<<

NAME

Web::Chain::IO - provides an input/output handle for chains of nodes with dynamically defined input and output formats.

SYNOPSIS

   use Web::Chain::IO;

   my $dfh = Web::Chain::IO->new; # Create an io handle
   $dfh->input_location($input_location);
   $dfh->input_format('Rawtext');   
   my $file_name_txt = "/home/doom/Thought/MEANDERINGS";
   my $chain = $dfh->input($file_name_rawtext);

   use Web::Chain;
   my $chain = Web::Chain->new;  

   $dfh->output_location($location_html);
   $dfh->output_format('Html');  
   $dfh->output($chain);

   $dfh->input_location($location_html); 
   $dfh->input_format('Html');
   $chain = $dfh->input($begining_node_name, $end_node_name);  

   # Get a listing of the existing DF nodes already in html webpage form:
   my $dfh = Web::Chain::IO->new; 
   $dfh->input_location($input_location);  
   $dfh->input_format('Html');   
   my $node_names_ref = $dfh->get_browse_sequence_from_input;
   foreach ( @{ $node_names_ref } ) { print "$_\n"; }

   @data_formats = $dfh->list_data_formats();     

DESCRIPTION

Web::Chain::IO is a wrapper object that let's you do file input and output of different formats on a Web::Chain structure.

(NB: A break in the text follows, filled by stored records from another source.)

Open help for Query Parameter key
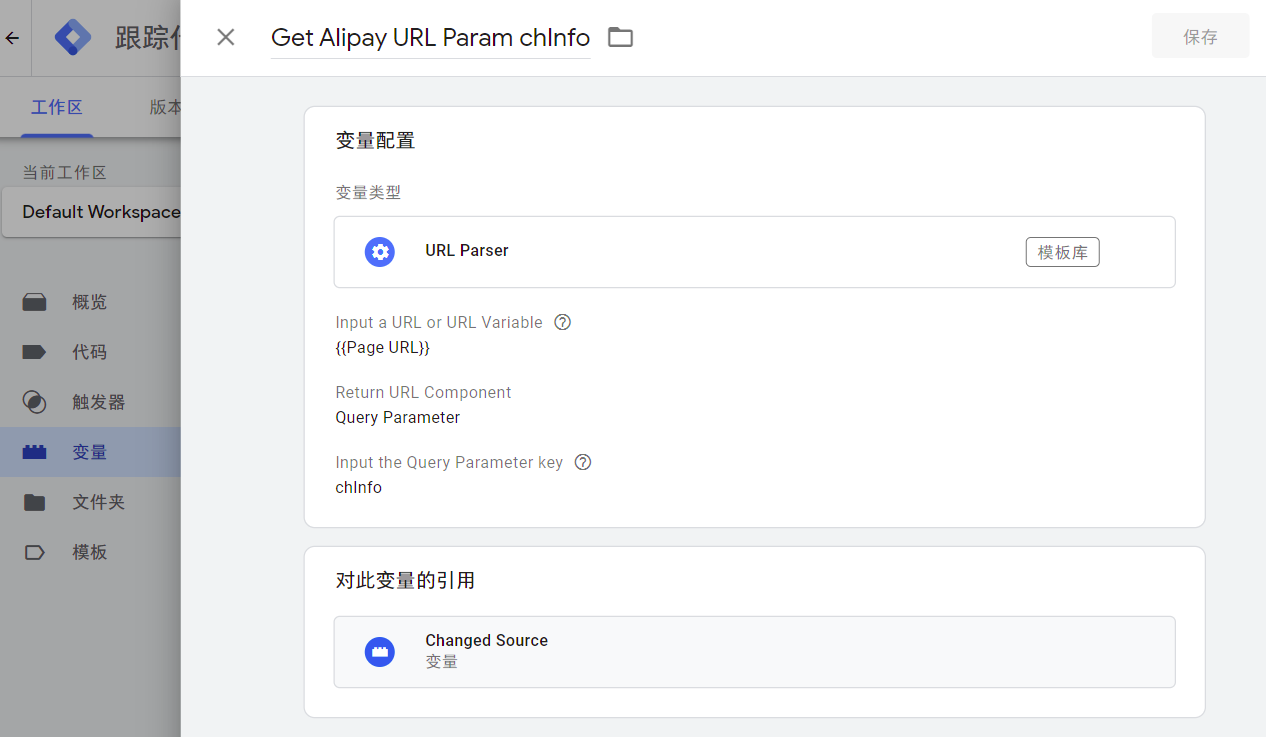This screenshot has height=737, width=1266. click(x=583, y=462)
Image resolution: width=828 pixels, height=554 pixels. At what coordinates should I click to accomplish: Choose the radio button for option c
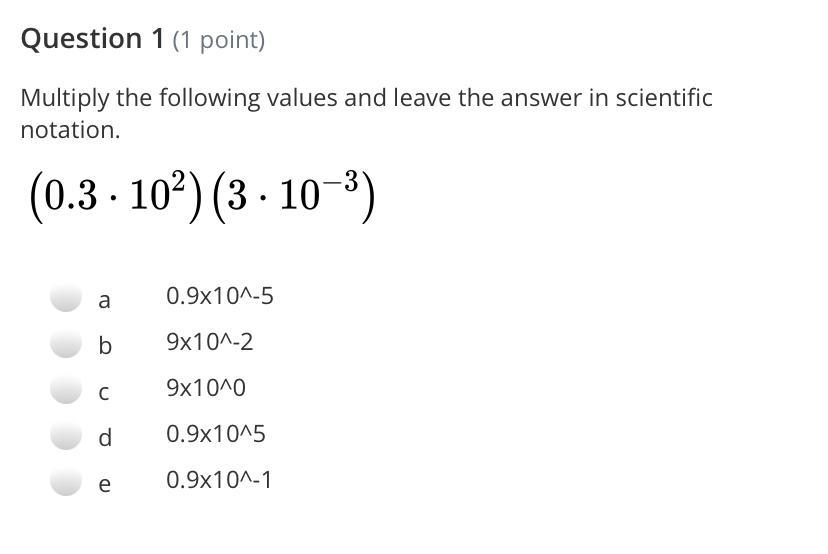66,389
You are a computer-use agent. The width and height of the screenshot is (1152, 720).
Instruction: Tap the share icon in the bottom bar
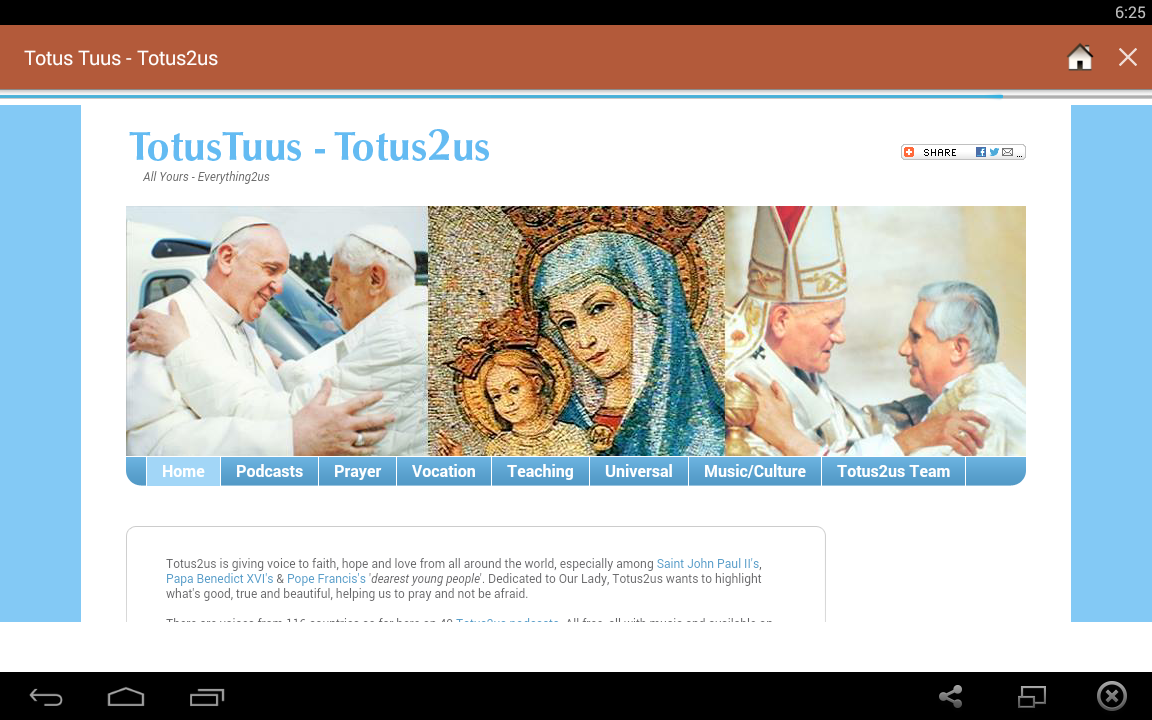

Internally this module uses a pair of input and output handles the types of which are determined at run time.

Different file formats are handled by handles derived from different input or output classes.

The IO object (called "$dfh" in the examples in the SYNOPSIS) largely serves just to pass on requests to the appropriate format-specific handler.

METHODS

new - creates a new chain IO object for the actual input or output

SIMPLE MUTATORS

These set and get the "location" values that may or may not get used by the different possible input and output routines for the different data formats. It's up to them, if and how.

input_location

output_location

FUNNY MUTATORS

The "funny mutators" here do something a little unusual: they manage the input and/or output handles that are stored inside the IO objects (such as $dfh, in the SYNOPSIS).

This is a way of using aggregation to get polymorphic behavior for the "input" and "output" methods, to allow i/o of different data formats through the same interface.

(The goal is to be able to use $dfh->output and $dfh->input for any data format of interest.)

So these "funny mutators" internally do requires of another module, an input or output class which is dynamically defined.

It's possible to have different IO handles in use concurrently that use different data formats, and it's also possible to change the format a given IO handle will use on the fly.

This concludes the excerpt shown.